I don’t know where that 127MB thing comes from, I’m fairly sure we never had such a limitation in Haiku and probably not even in BeOS.
The “single hard disk” problem is in Haiku boot manager, but you can’t use that on UEFI based machines.
Anyways, in UEFI there is nothing about partitions when booting. You use only the UEFI system partition where you have to put the haiku loader. The loader then takes over and handles the next part of booting (including our early boot menu, etc).
umm what about the 2000’s era machines? i means such PentiumIII, Pentium4, AMD k6-III, those macines runs perfectly linux with olders kernels such 2.6.8 or 2.6.18 releases… and gtk 2 based desktops…
what king of apps: mostly old emulators… some games… platform games… and some players for music and videos…also see pictures…
hayku can be used for those cases… CAN BE MADE AND USE HAIKU FOR THOSE?
I think this should be possible to solve, e. g. by providing a default way to send feedback and data from your computer to upstream (but as an opt-in, so people specifically have to enable it; of course you can make it convenient to do so).

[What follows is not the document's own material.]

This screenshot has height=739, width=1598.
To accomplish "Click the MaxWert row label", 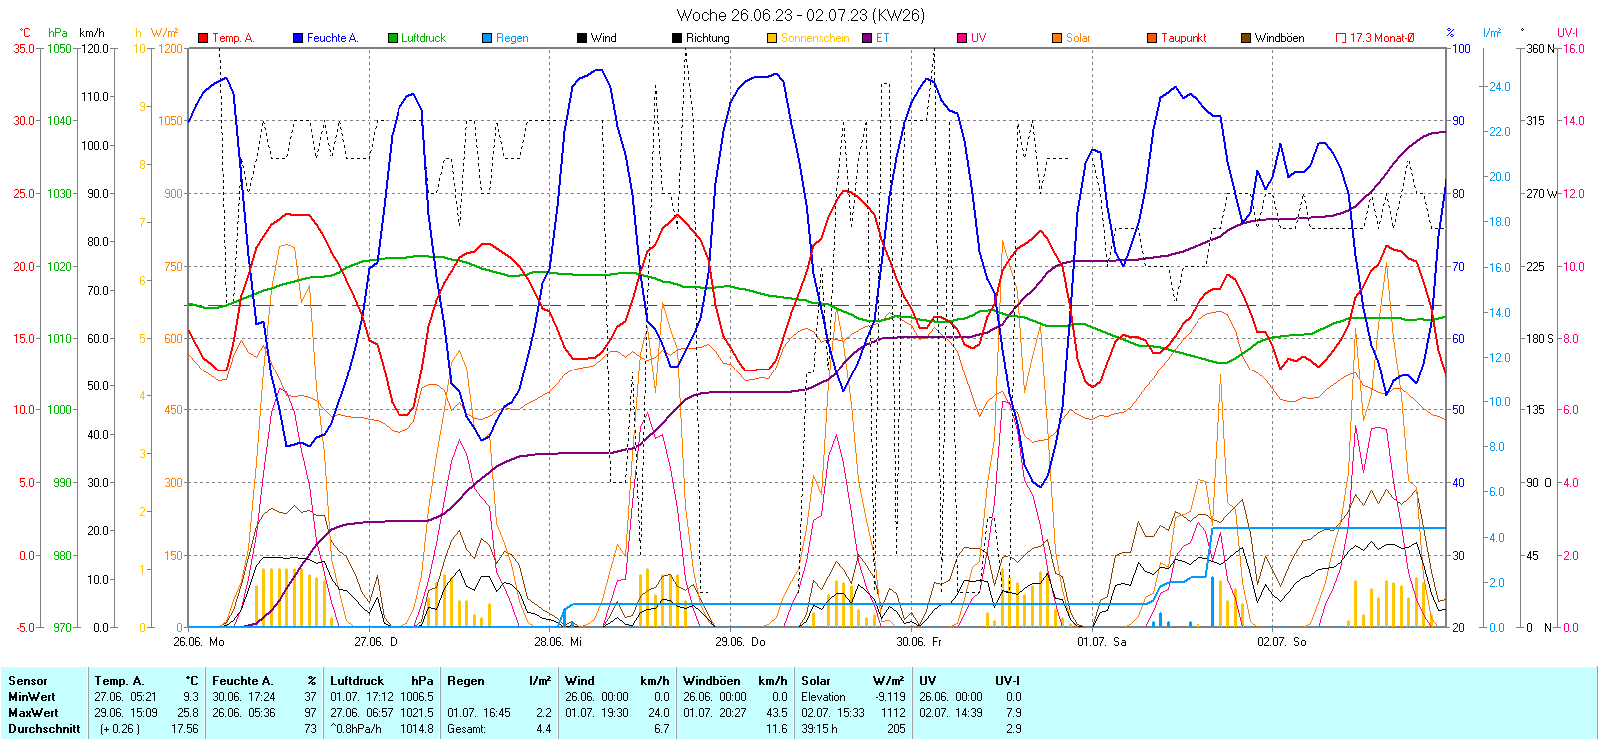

Sorta like “crash reporting”, but more general. Perhaps with a bit of a wiki-functionality.
People could report their hardware and state what works and what does not work, a bit like the wine-hq database for games that work under wine.
I don’t have very old hardware anymore myself; mostly from 2008 or upwards (ok 2008 is not so young but not that old either…). I most definitely will put Haiku on one of these machines, but only when Haiku is sufficiently stable (which may or may not be the case, I don’t know; I will wait until the current beta-phase is over).

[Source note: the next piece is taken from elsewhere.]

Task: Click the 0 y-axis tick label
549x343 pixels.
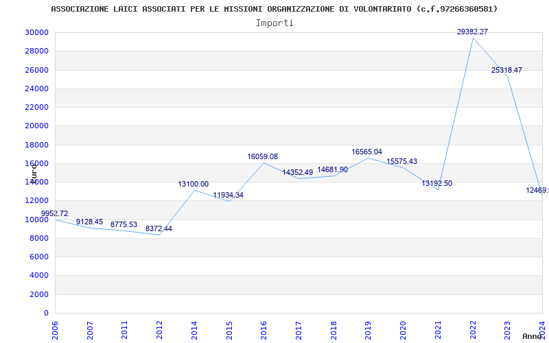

On a side note, UEFI was always annoying for me, even on Linux. It was so much easier with the hackish cfdisk + FAT table (or whatever was the name… before the GPT partition table).
after a couple of hours experimenting I got the HDA driver to work with my iMac 24 inch again. It seems it’s head phones only now (need to test it more), but the sound is loud, clear and enjoyable. I will try to upload a patch to the Haiku repository soon. If you let me know what kind of hardware you have, I could try to add support for yours too. My iMac is Intel ICH8 based and has a realtek 889 codec. Maybe your MacBook Pro has the same or similar hardware, so it might be as easy as adding a device id to the list of quirks. The patch I’m using is actually meant for a MacBook Pro 3,1, that is a late 2007 model. That gives me hope that it actually will work out of the box. In the case you’d be willing to test my changes I’m willing to send you a binary too.
That’s very good news. I will do a listdev in my Mac today. I think it is that audio card.
I sometimes can hear some very low volume sound from earphones, but nothing from the internal speakers. When I get that sound from earphones, if I turn the volume higher, it distorts a lot, even if the output volume is still very low.